→ 課題 A
シリア難民調査の文書を読み、次の問いに答えてください。
(i) 調査に答えたシリア人は何人か。
(ii) 職業に関する調査で最も多かった回答は何か。
(iii) 受け入れ先で定住するために必要な書類を保有していたのは回答者の何%か。
→ 課題 B
記録の先頭から始まり「tap(10, 128)」を含む行で終わる各行を、両端の行も含めて指示文ごと書き直してください。その際、解答に含まれる座標の数値はすべて0.8を掛け、0.5は切り上げて整数に丸め、この範囲の行だけを出してください。

→ 文書
☆ ☆ ☆ ☆ ☆ ☆ ☆

ジュネーブ発 今年トルコから地中海を渡って、およそ80万人がギリシャの海岸にたどり着いた。そのおよそ […]
ジュネーブ発
今年トルコから地中海を渡って、およそ80万人がギリシャの海岸にたどり着いた。そのおよそ半分がシリア紛争を逃れてきた難民である。
12月8日、ギリシャで実施された調査結果が発表された。UNHCRは2015年の4月から9月にかけて、地中海を渡ったシリア人の年齢、職業、地中海を渡った理由などの調査を行い、1,245人のシリア人がこれに答えた。
調査によると、インタビューに答えた86%は高等教育を受けており、またその半数は大学で学んでいたという。身内が紛争の犠牲となっている人も多く、その5人に1人はシリア国内で家族が行方不明になっている。
また、回答した78%は35歳以下であった。職業に関する調査で最も多かった回答は学生(16%)であり、商業関係(9%)、大工・電気工・鉛管工(7%)、エンジニア・建築家(5%)、医者・薬剤師(4%)と続く。全体的に、高いスキルを有した人々が避難を余儀なくされたことがわかる。
シリアから避難した時期について、およそ3分の2に相当する(63%)が2015年に入ってからシリアを逃れたと答えている。85%は今回初めてギリシャを目指したと答え、65%は特別な支援は必要ないと答えた一方で、5%は拷問を受けるなどの、特別な支援を必要としていることがわかった。また、受け入れ先で定住するのために必要な書類を保有するのはわずか13%で、実に91%が地中海を渡った後は難民キャンプではなく、民間施設に1ヶ月以上身を寄せていたこともわかった。地中海を渡った理由として最も多かった回答は、避難生活を送る上での就業の困難と安全上の理由である。
「これは難民の置かれた状況や難民が経験している事について理解するための調査です」とUNHCR欧州局次長は話す。「UNHCR、政府当局またパートナー団体が、人々のニーズに見合った保護と援助を提供できたとき初めて、この調査が活かされたといえるでしょう」

☆ ☆ ☆ ☆ ☆ ☆ ☆

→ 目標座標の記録
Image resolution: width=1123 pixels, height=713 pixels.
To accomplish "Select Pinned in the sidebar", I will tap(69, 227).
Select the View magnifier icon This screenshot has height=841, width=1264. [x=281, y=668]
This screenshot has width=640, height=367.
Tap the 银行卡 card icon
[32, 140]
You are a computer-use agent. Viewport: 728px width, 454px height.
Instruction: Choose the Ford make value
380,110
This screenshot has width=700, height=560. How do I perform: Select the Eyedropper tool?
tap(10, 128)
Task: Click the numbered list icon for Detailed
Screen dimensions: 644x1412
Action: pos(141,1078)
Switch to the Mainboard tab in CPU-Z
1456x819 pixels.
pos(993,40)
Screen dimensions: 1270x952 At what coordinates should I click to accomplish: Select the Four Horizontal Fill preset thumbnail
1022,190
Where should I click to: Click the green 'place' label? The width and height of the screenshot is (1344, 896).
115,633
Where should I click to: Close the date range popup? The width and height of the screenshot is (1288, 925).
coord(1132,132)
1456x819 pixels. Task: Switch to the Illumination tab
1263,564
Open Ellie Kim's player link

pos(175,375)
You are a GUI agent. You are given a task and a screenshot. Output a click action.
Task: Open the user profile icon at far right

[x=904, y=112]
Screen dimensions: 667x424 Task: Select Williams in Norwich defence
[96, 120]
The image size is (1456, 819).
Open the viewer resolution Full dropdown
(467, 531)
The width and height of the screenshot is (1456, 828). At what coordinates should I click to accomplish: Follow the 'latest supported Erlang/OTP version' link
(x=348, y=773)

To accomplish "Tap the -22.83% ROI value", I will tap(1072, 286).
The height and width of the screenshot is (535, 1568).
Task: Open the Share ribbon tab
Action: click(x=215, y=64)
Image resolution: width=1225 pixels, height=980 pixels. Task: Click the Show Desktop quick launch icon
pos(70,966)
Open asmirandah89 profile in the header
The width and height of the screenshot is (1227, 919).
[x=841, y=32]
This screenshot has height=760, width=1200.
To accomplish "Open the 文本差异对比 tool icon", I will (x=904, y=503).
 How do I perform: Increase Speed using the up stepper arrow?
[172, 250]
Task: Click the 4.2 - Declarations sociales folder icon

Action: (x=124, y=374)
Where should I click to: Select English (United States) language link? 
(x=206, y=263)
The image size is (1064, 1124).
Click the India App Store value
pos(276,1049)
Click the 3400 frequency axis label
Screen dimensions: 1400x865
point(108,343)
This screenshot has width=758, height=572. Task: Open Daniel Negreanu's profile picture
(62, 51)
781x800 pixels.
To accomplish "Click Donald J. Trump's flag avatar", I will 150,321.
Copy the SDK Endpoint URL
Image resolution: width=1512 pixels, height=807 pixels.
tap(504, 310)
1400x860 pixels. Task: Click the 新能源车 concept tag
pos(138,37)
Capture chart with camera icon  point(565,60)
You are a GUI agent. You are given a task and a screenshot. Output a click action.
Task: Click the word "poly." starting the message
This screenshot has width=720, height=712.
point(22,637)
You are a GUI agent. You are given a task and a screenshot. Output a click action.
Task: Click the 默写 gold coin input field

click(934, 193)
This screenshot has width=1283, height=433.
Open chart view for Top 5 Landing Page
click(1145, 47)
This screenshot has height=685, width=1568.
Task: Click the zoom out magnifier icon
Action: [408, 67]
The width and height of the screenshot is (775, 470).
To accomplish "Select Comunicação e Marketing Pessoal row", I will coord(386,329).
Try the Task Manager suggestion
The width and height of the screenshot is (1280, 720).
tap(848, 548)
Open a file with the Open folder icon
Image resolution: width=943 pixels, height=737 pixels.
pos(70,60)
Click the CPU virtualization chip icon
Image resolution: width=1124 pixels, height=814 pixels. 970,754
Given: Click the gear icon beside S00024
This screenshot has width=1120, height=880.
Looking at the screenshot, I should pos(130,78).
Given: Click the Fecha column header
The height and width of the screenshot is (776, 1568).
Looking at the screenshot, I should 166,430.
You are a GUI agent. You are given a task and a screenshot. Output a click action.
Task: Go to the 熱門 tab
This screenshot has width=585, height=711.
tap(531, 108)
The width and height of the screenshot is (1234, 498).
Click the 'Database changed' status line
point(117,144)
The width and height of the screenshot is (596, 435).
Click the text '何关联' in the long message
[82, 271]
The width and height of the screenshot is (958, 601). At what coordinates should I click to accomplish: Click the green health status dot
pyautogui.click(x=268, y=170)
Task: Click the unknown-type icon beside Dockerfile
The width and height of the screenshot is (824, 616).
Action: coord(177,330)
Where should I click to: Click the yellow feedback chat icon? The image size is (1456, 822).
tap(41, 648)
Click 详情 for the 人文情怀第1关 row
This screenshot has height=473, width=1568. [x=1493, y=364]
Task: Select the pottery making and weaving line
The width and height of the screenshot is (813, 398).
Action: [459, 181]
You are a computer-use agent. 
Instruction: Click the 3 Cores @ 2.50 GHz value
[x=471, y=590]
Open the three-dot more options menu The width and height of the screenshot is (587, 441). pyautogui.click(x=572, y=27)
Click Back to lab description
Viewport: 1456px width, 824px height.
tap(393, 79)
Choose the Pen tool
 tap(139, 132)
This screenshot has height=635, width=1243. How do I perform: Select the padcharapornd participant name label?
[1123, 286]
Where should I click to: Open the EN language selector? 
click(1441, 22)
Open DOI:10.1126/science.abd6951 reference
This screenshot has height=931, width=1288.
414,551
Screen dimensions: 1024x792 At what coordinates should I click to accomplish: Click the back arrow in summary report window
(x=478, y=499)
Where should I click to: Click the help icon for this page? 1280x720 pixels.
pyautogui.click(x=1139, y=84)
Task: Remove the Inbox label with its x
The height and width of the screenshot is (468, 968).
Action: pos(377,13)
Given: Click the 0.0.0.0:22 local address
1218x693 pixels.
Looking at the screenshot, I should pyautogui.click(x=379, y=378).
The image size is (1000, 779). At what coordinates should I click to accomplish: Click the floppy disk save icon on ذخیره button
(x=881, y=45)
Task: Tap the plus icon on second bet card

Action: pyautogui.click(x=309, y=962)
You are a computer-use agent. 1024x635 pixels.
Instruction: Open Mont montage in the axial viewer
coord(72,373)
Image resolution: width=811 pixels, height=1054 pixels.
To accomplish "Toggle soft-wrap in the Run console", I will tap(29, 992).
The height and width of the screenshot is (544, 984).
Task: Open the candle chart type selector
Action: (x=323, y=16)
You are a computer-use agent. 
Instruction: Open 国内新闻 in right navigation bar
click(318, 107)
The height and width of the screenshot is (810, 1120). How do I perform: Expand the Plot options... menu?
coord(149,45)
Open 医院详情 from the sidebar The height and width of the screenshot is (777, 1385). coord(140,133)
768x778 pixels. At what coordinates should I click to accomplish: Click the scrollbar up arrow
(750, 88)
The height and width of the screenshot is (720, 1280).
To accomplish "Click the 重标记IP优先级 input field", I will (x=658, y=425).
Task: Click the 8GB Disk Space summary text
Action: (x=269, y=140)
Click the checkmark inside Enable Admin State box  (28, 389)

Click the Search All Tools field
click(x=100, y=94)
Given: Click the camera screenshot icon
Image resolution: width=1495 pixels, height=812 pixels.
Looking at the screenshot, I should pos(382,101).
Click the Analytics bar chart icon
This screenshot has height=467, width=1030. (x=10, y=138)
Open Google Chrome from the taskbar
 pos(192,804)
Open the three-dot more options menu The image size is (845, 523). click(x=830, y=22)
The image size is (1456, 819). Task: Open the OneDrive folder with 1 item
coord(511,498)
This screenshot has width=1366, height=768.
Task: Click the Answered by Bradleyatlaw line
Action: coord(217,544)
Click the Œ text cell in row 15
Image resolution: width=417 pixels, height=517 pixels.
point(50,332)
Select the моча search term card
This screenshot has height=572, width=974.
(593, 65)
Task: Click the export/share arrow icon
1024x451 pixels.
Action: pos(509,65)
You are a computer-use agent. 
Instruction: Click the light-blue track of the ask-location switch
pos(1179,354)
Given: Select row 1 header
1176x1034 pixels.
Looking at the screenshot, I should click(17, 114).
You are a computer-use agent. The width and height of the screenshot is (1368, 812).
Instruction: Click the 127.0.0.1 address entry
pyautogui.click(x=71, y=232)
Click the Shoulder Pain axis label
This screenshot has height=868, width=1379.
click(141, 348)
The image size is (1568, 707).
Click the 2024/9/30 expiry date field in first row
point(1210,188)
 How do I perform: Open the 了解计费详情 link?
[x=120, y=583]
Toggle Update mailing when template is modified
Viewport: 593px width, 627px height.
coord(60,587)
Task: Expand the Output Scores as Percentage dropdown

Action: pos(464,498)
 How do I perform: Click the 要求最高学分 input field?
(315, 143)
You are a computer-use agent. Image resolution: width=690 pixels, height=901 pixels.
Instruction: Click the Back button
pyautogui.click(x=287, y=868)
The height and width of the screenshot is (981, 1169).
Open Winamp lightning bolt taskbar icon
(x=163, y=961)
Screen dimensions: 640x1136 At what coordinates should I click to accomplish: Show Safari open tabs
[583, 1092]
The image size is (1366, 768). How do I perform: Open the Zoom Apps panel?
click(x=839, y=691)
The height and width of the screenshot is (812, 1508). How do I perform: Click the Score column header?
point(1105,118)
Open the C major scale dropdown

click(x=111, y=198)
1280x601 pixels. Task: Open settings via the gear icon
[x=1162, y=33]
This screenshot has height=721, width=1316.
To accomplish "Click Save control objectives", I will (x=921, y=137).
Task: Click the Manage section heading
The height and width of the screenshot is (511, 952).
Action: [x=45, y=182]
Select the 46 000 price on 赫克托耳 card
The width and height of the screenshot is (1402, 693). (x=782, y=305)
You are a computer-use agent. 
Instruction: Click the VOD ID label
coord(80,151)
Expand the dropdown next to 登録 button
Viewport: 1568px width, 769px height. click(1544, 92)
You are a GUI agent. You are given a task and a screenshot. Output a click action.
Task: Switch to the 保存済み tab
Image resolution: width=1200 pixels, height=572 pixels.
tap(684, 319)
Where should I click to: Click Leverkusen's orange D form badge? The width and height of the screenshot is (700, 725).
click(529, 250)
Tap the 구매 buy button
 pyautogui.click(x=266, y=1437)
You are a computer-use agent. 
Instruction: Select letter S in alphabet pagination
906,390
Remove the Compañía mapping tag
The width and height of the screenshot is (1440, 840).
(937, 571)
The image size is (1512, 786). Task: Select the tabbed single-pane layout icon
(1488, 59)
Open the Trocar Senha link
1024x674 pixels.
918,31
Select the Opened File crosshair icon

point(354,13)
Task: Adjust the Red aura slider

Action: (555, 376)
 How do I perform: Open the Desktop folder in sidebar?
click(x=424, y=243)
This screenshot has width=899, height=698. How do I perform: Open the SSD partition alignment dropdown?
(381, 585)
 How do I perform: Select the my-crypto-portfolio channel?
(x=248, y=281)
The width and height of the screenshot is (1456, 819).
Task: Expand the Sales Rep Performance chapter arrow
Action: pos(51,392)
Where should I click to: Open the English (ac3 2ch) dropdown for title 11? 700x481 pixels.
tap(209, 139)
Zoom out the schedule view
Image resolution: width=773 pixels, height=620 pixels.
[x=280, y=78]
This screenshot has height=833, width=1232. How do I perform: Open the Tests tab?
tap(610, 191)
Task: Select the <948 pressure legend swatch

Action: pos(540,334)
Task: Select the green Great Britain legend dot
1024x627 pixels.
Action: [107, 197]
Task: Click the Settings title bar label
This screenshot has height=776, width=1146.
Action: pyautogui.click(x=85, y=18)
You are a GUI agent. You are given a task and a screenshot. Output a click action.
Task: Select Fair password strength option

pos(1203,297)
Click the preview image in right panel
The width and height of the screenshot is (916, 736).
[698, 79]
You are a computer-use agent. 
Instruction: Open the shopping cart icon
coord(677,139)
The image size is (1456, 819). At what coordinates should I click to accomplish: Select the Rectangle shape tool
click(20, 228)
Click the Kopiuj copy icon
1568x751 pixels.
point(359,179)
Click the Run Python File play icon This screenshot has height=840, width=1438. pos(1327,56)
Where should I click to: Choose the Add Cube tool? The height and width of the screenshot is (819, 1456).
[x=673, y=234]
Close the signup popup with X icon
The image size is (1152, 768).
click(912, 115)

☆ ☆ ☆ ☆ ☆ ☆ ☆

→ 解答例 A
(i) 1,245人
(ii) 学生(16%)
(iii) 13%

→ 解答例 B
Image resolution: width=1123 pixels, height=713 pixels.
To accomplish "Select Pinned in the sidebar", I will tap(55, 182).
Select the View magnifier icon This screenshot has height=841, width=1264. [x=225, y=534]
This screenshot has width=640, height=367.
Tap the 银行卡 card icon
[26, 112]
You are a computer-use agent. Viewport: 728px width, 454px height.
Instruction: Choose the Ford make value
304,88
This screenshot has width=700, height=560. How do I perform: Select the Eyedropper tool?
tap(8, 102)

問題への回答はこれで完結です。